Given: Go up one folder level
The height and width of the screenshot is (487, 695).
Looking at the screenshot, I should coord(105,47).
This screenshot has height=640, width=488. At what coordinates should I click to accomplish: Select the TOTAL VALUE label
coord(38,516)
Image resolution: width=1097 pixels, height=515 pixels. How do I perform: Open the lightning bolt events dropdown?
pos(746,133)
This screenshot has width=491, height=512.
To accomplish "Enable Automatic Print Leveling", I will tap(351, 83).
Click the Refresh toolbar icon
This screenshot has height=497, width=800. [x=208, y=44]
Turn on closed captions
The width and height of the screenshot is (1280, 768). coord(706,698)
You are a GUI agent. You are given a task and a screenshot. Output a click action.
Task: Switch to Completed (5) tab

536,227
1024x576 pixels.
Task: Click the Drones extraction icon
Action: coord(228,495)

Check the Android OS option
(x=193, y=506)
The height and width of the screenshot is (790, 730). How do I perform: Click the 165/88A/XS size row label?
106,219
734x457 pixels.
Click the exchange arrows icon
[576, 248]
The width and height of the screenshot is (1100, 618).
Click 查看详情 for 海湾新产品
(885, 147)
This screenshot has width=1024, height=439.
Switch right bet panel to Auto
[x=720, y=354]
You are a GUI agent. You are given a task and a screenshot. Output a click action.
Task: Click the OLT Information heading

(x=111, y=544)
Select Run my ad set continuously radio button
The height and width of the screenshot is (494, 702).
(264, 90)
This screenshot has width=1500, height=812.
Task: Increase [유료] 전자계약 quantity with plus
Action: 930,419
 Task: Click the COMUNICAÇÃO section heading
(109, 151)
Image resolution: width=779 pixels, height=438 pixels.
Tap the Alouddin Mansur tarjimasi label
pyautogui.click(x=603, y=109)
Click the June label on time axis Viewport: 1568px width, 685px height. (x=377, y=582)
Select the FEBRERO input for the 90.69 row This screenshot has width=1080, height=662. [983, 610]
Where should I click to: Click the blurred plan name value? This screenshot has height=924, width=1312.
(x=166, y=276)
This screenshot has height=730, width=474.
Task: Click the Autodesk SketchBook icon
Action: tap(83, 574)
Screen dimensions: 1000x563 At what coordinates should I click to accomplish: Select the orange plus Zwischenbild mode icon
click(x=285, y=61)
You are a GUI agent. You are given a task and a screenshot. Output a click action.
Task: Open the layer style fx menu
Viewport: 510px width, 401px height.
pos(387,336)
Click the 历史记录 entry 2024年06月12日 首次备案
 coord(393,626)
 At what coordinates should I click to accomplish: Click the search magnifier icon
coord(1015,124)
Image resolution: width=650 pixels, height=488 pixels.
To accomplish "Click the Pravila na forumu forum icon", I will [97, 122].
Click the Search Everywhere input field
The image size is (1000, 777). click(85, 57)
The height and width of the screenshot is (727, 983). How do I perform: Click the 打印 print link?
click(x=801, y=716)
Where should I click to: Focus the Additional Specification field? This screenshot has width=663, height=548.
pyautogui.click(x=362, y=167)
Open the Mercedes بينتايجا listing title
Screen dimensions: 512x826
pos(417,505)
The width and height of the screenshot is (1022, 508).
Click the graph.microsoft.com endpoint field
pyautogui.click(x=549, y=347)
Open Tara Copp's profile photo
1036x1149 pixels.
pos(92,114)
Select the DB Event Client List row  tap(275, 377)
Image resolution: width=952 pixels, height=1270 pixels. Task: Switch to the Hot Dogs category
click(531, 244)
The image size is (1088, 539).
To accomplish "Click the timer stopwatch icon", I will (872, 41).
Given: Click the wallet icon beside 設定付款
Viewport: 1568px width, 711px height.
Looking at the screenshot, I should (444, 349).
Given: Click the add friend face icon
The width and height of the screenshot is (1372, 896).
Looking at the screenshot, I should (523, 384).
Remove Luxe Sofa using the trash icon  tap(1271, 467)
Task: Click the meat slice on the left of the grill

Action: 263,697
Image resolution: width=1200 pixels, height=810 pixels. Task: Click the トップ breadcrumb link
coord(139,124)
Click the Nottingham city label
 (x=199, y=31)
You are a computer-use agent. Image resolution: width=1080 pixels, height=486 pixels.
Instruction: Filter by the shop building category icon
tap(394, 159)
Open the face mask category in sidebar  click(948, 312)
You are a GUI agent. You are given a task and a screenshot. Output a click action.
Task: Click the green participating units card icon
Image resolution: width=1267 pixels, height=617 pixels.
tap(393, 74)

◆ Instructions for the task: Exactly as they appear above, copy out all the records.

◆ Task result:
Given: Go up one folder level
The height and width of the screenshot is (487, 695).
Looking at the screenshot, I should coord(105,47).
This screenshot has height=640, width=488. At what coordinates should I click to accomplish: Select the TOTAL VALUE label
coord(38,516)
Image resolution: width=1097 pixels, height=515 pixels. How do I perform: Open the lightning bolt events dropdown?
pos(746,133)
This screenshot has width=491, height=512.
To accomplish "Enable Automatic Print Leveling", I will tap(351, 83).
Click the Refresh toolbar icon
This screenshot has height=497, width=800. [x=208, y=44]
Turn on closed captions
The width and height of the screenshot is (1280, 768). coord(706,698)
You are a GUI agent. You are given a task and a screenshot. Output a click action.
Task: Switch to Completed (5) tab

536,227
1024x576 pixels.
Task: Click the Drones extraction icon
Action: coord(228,495)

Check the Android OS option
(x=193, y=506)
The height and width of the screenshot is (790, 730). How do I perform: Click the 165/88A/XS size row label?
106,219
734x457 pixels.
Click the exchange arrows icon
[576, 248]
The width and height of the screenshot is (1100, 618).
Click 查看详情 for 海湾新产品
(885, 147)
This screenshot has width=1024, height=439.
Switch right bet panel to Auto
[x=720, y=354]
You are a GUI agent. You are given a task and a screenshot. Output a click action.
Task: Click the OLT Information heading

(x=111, y=544)
Select Run my ad set continuously radio button
The height and width of the screenshot is (494, 702).
(264, 90)
This screenshot has width=1500, height=812.
Task: Increase [유료] 전자계약 quantity with plus
Action: 930,419
 Task: Click the COMUNICAÇÃO section heading
(109, 151)
Image resolution: width=779 pixels, height=438 pixels.
Tap the Alouddin Mansur tarjimasi label
pyautogui.click(x=603, y=109)
Click the June label on time axis Viewport: 1568px width, 685px height. (x=377, y=582)
Select the FEBRERO input for the 90.69 row This screenshot has width=1080, height=662. [983, 610]
Where should I click to: Click the blurred plan name value? This screenshot has height=924, width=1312.
(x=166, y=276)
This screenshot has height=730, width=474.
Task: Click the Autodesk SketchBook icon
Action: tap(83, 574)
Screen dimensions: 1000x563 At what coordinates should I click to accomplish: Select the orange plus Zwischenbild mode icon
click(x=285, y=61)
You are a GUI agent. You are given a task and a screenshot. Output a click action.
Task: Open the layer style fx menu
Viewport: 510px width, 401px height.
pos(387,336)
Click the 历史记录 entry 2024年06月12日 首次备案
 coord(393,626)
 At what coordinates should I click to accomplish: Click the search magnifier icon
coord(1015,124)
Image resolution: width=650 pixels, height=488 pixels.
To accomplish "Click the Pravila na forumu forum icon", I will [97, 122].
Click the Search Everywhere input field
The image size is (1000, 777). click(85, 57)
The height and width of the screenshot is (727, 983). How do I perform: Click the 打印 print link?
click(x=801, y=716)
Where should I click to: Focus the Additional Specification field? This screenshot has width=663, height=548.
pyautogui.click(x=362, y=167)
Open the Mercedes بينتايجا listing title
Screen dimensions: 512x826
pos(417,505)
The width and height of the screenshot is (1022, 508).
Click the graph.microsoft.com endpoint field
pyautogui.click(x=549, y=347)
Open Tara Copp's profile photo
1036x1149 pixels.
pos(92,114)
Select the DB Event Client List row  tap(275, 377)
Image resolution: width=952 pixels, height=1270 pixels. Task: Switch to the Hot Dogs category
click(531, 244)
The image size is (1088, 539).
To accomplish "Click the timer stopwatch icon", I will (872, 41).
Given: Click the wallet icon beside 設定付款
Viewport: 1568px width, 711px height.
Looking at the screenshot, I should (444, 349).
Given: Click the add friend face icon
The width and height of the screenshot is (1372, 896).
Looking at the screenshot, I should (523, 384).
Remove Luxe Sofa using the trash icon  tap(1271, 467)
Task: Click the meat slice on the left of the grill

Action: 263,697
Image resolution: width=1200 pixels, height=810 pixels. Task: Click the トップ breadcrumb link
coord(139,124)
Click the Nottingham city label
 (x=199, y=31)
You are a computer-use agent. Image resolution: width=1080 pixels, height=486 pixels.
Instruction: Filter by the shop building category icon
tap(394, 159)
Open the face mask category in sidebar  click(948, 312)
You are a GUI agent. You are given a task and a screenshot. Output a click action.
Task: Click the green participating units card icon
Image resolution: width=1267 pixels, height=617 pixels.
tap(393, 74)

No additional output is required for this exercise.